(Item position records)
^^^^^^^^^^^^^^^^
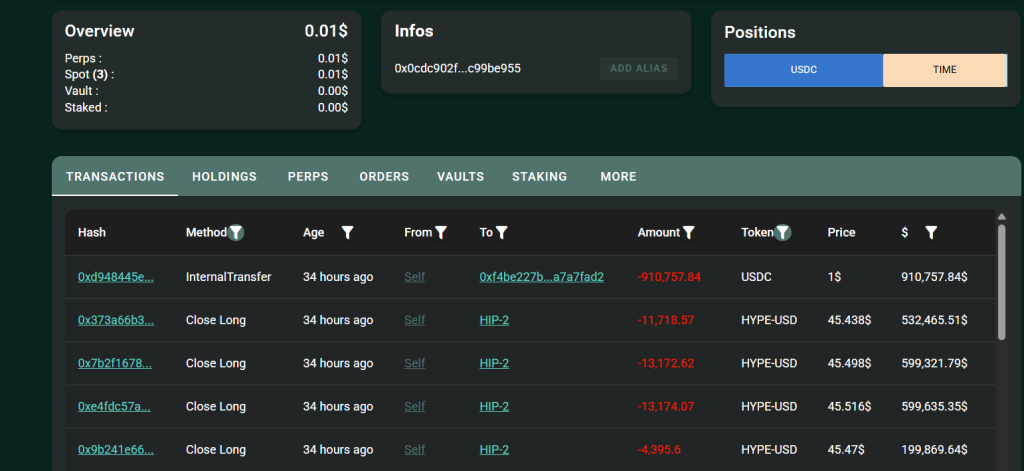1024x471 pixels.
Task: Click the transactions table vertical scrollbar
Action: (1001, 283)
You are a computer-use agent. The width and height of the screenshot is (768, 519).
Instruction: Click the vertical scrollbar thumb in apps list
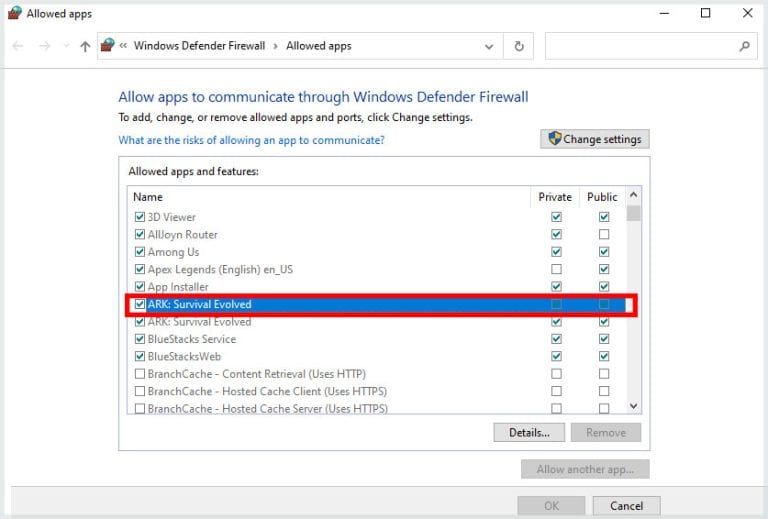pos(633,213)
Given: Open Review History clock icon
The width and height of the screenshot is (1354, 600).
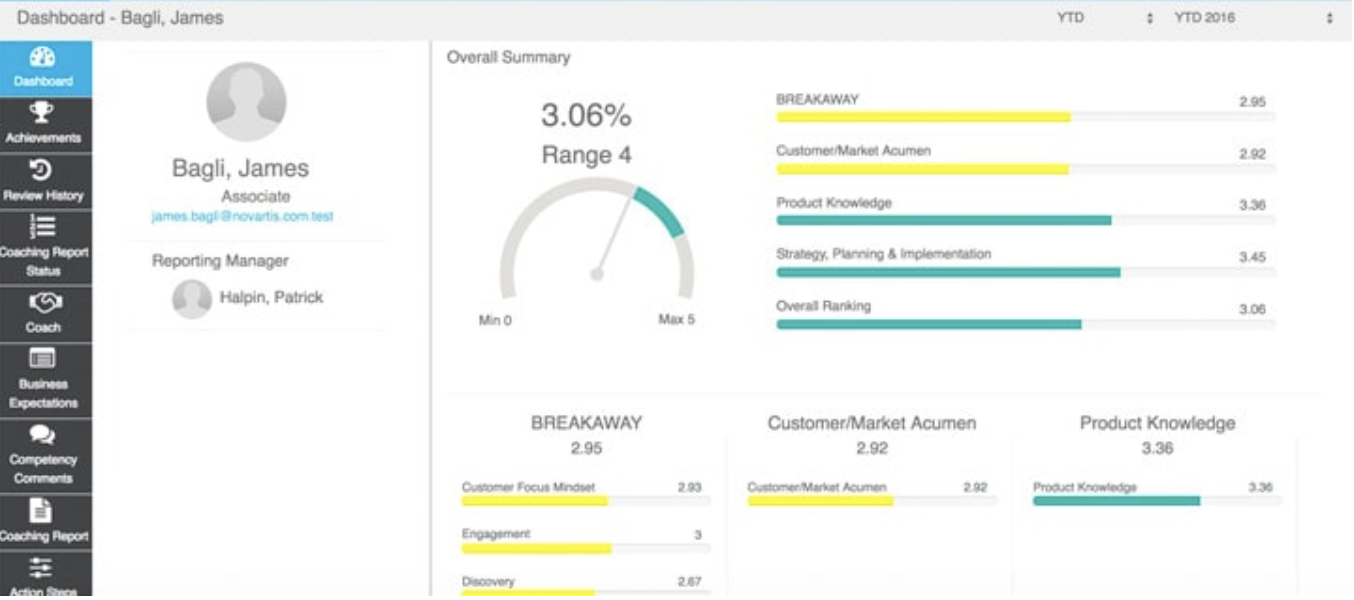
^^^^^^^^^^^^^^^^
STATED EXERCISE
Reproduce the records from their first line through the line containing "pos(633,213)", including that line. Leave the pictures out.

TASK OUTPUT
1024x471 pixels.
Task: Click the transactions table vertical scrollbar
Action: (1001, 283)
You are a computer-use agent. The width and height of the screenshot is (768, 519).
Instruction: Click the vertical scrollbar thumb in apps list
pos(633,213)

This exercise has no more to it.